AUTHOR=Ding Bisha , Bao Chang , Jin Luqi , Xu Liang , Fan Weimin , Lou Weiyang 

TITLE=CASK Silence Overcomes Sorafenib Resistance of Hepatocellular Carcinoma Through Activating Apoptosis and Autophagic Cell Death

JOURNAL=Frontiers in Oncology

VOLUME=Volume 11 - 2021

YEAR=2021

URL=https://www.frontiersin.org/journals/oncology/articles/10.3389/fonc.2021.681683

DOI=10.3389/fonc.2021.681683

ISSN=2234-943X

ABSTRACT=Hepatocellular carcinoma (HCC) patients usually fail to be treated because of drug resistance, including sorafenib. In this study, the effects of CASK in HCC were investigated using gain- or loss-of-function strategies by performing lots of specific methods including Cell Counting kit-8, colony formation assay, flow cytometry, transmission electron microscopy, immunofluorescent confocal laser microscopy and tumor xenograft experiments, immunohistochemistry staining.
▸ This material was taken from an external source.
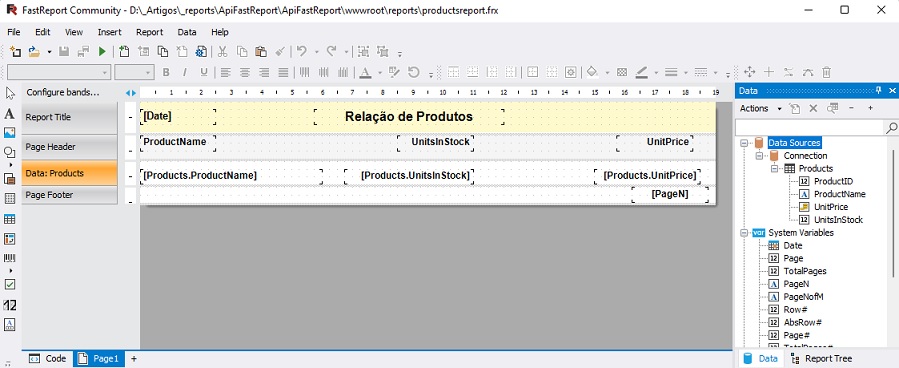
Task: Click the Undo icon
Action: (302, 52)
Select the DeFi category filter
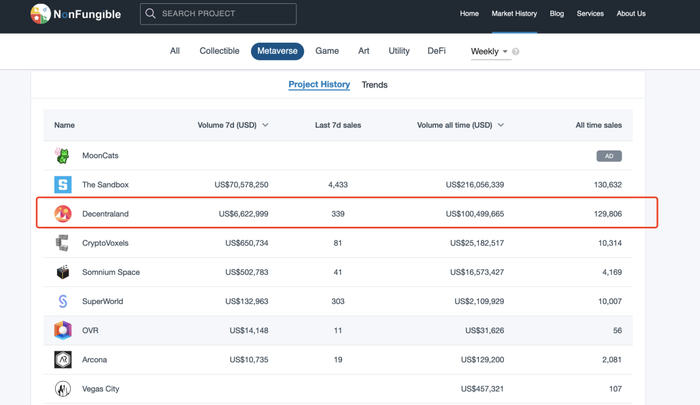The width and height of the screenshot is (700, 405). tap(436, 51)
Currently, we discovered that CASK was positively associated with sorafenib resistance and poor prognosis of HCC. Moreover, inhibition of CASK can increase the effect of sorafenib partially by promoting apoptosis and autophagy, while CASK overexpression presented the opposite results. Besides, all the pan-caspase inhibitor Z-VAD-FMK, autophagy inhibitor 3-Methyladenine (3-MA) and small interfering RNA (siRNA) of LC3B reversed CASK knockout-induced effects with sorafenib treatment, suggesting that both apoptosis and autophagy were involved in CASK-mediated above functions and autophagy played a pro-death role in this research. Intriguingly, similar results were observed in vivo. In molecular level, CASK knockout activated the c-Jun N-terminal kinase (JNK) pathway, treatment with JNK inhibitor SP600125 or transiently transfected with si-JNK significantly attenuated CASK knockout-mediated autophagic cell death. Collectively, all these results together indicated that CASK might be a promising biomarker and a potential therapeutic target for HCC patients.